EWR1 Degraded Network
Incident Report for Equinix Metal
Postmortem

Sequence of Events

On Wednesday, May 15th at approximately 18:08 UTC a top of rack switch pair (switch ID: d8601b6b) in our EWR1 datacenter crashed. The crash caused all interfaces on the switch to flap (go down then come up within a few seconds.)

All interfaces to servers came back up quickly, however, the interfaces which connect these switches to our upstream devices stayed down. Manual intervention by our network engineers was required to bring up the troublesome uplinks. Full connectivity was restored to the rack at 18:46 UTC.

Root Cause

There were two issues contributing to this outage. The first being the initial crash of the switch and the other being the uplinks which remained down after they flapped.

The root cause of the initial crash is under investigation with our switch vendor. The crash did not match any known issue and has been escalated to our vendors advanced engineering team. While the crash in itself was the root cause of the issue, this would only have been a minor blip if the second issue did not occur.

The root cause of the uplinks staying down is a known issue with a specific type of optical component running on a specific software version. We have begun to roll out updated software which our testing shows have fixed this problem.

Customer Impact

All servers hosted in this rack had a total loss of connectivity for 40 minutes.

Timeline

All times are in UTC.

18:08: Packet forwarding engine on switch d8601b6b crashed and generates a core dump.
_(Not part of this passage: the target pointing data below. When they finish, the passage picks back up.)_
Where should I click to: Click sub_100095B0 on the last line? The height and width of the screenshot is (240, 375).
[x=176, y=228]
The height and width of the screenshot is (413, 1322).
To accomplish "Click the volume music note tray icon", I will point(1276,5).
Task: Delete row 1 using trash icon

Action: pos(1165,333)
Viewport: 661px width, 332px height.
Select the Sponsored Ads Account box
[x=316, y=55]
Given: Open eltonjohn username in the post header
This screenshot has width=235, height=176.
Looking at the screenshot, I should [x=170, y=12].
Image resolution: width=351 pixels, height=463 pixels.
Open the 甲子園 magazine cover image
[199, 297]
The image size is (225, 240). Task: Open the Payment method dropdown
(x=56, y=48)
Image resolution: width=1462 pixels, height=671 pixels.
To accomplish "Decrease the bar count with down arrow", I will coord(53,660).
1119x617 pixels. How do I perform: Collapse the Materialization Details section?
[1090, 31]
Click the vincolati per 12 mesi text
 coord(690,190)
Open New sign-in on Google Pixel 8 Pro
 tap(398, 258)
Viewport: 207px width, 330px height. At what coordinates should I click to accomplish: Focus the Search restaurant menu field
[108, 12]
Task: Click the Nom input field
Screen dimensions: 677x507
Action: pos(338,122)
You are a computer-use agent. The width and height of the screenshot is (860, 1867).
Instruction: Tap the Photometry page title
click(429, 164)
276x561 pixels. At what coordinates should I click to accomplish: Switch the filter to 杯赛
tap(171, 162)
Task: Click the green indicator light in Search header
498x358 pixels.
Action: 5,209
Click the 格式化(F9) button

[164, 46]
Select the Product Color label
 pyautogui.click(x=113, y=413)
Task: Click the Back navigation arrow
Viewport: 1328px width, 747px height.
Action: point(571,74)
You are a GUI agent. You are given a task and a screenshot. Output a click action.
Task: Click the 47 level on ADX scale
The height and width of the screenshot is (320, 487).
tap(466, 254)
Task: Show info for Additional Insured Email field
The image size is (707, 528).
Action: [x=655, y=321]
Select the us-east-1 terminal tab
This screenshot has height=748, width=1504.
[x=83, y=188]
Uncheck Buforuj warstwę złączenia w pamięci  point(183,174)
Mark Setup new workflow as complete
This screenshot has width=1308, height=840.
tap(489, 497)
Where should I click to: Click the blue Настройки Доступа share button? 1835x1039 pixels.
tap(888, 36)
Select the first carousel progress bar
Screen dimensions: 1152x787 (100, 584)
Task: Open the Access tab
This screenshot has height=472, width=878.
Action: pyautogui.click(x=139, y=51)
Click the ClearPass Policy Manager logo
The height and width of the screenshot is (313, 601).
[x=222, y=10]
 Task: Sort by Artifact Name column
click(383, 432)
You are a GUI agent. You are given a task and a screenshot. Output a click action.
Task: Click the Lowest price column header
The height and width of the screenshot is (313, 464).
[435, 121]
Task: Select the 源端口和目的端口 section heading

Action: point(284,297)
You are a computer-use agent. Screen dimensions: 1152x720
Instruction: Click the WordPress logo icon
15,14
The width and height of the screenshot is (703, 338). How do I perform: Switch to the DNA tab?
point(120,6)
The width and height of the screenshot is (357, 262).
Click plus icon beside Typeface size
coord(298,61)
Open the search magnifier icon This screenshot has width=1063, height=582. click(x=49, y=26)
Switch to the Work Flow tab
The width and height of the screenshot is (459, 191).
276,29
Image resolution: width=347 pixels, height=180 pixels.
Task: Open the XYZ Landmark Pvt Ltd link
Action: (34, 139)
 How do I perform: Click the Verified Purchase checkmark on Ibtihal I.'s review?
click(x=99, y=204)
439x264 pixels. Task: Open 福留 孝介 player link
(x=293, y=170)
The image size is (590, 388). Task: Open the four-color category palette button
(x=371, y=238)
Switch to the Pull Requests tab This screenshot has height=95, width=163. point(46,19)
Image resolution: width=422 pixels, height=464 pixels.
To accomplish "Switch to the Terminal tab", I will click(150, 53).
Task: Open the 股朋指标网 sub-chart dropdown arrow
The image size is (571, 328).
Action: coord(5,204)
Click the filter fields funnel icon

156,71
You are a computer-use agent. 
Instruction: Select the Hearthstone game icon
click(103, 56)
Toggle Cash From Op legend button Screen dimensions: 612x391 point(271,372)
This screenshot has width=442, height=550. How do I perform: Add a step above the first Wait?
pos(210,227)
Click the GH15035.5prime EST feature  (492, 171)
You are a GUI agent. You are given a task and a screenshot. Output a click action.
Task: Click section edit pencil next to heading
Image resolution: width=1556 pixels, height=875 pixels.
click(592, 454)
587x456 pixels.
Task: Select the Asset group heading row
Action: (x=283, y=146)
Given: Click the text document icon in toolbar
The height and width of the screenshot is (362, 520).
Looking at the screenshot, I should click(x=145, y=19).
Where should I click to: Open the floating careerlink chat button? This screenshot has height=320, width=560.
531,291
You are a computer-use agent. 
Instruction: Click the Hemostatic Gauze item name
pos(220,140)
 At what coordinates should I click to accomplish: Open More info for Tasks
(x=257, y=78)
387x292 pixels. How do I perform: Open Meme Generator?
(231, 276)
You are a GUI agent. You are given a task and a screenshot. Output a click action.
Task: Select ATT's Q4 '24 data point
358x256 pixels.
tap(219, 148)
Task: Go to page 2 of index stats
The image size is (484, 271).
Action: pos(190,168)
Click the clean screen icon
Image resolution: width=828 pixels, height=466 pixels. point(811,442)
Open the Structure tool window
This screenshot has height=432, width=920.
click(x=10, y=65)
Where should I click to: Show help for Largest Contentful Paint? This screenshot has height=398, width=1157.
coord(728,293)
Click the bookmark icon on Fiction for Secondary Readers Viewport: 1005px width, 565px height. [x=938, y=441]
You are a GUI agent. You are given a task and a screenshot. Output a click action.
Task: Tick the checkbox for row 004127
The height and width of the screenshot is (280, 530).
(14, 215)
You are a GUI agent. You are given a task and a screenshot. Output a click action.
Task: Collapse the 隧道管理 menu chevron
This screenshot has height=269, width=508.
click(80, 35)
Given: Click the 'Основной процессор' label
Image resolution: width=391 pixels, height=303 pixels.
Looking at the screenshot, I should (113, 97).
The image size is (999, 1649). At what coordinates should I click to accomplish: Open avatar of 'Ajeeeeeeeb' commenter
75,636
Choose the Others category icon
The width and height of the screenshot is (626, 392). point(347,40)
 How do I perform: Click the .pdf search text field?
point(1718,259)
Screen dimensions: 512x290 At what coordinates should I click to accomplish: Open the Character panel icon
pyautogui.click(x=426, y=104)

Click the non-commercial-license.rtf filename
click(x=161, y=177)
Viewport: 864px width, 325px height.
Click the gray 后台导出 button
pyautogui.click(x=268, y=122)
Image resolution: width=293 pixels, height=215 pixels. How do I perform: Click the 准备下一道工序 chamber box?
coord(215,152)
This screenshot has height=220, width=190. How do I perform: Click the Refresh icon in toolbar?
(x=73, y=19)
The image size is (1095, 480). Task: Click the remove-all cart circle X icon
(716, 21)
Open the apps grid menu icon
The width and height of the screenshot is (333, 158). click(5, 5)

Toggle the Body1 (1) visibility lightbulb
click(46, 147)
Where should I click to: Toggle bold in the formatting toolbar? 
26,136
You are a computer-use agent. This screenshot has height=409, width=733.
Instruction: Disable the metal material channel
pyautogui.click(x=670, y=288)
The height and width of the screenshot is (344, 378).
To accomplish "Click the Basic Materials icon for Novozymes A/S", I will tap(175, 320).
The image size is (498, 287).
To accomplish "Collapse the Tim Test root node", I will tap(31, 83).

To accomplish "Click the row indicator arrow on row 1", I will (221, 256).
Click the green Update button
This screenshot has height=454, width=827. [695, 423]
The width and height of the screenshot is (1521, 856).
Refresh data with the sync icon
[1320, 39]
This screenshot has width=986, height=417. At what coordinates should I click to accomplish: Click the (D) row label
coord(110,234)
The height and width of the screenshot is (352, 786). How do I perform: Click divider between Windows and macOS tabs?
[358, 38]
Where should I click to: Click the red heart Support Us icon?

All interfaces on the switch flapped, uplinks to spine switches stay down

18:11: Alerts start to appear in our monitoring indicating a problem

18:20: Engineers begin to investigate and troubleshoot the issue

18:32: Internal incident created

18:46: Connectivity is restored to the rack as a result of manual intervention from our network engineers.

21:30: Diagnostics gathered and case logged with switch vendors

Posted May 17, 2019 - 21:11 UTC

Resolved
This incident has been resolved.
Posted May 12, 2019 - 03:58 UTC
Monitoring
A fix has been implemented and we are monitoring the results.
Posted May 12, 2019 - 03:49 UTC
Identified
Our network engineers are seeing degraded network on one of our TOR switch in EWR1 facility and a fix is being implemented. Please reach out to support@packet.com should you experience issues.
Posted May 12, 2019 - 03:22 UTC
Investigating
Our engineers are currently investigating a degraded network on one of the tor switch in ewr11 Facility. Please reach out to support@packet.com should you experience issues.
Posted May 12, 2019 - 02:44 UTC
This incident affected: Equinix Metal Network.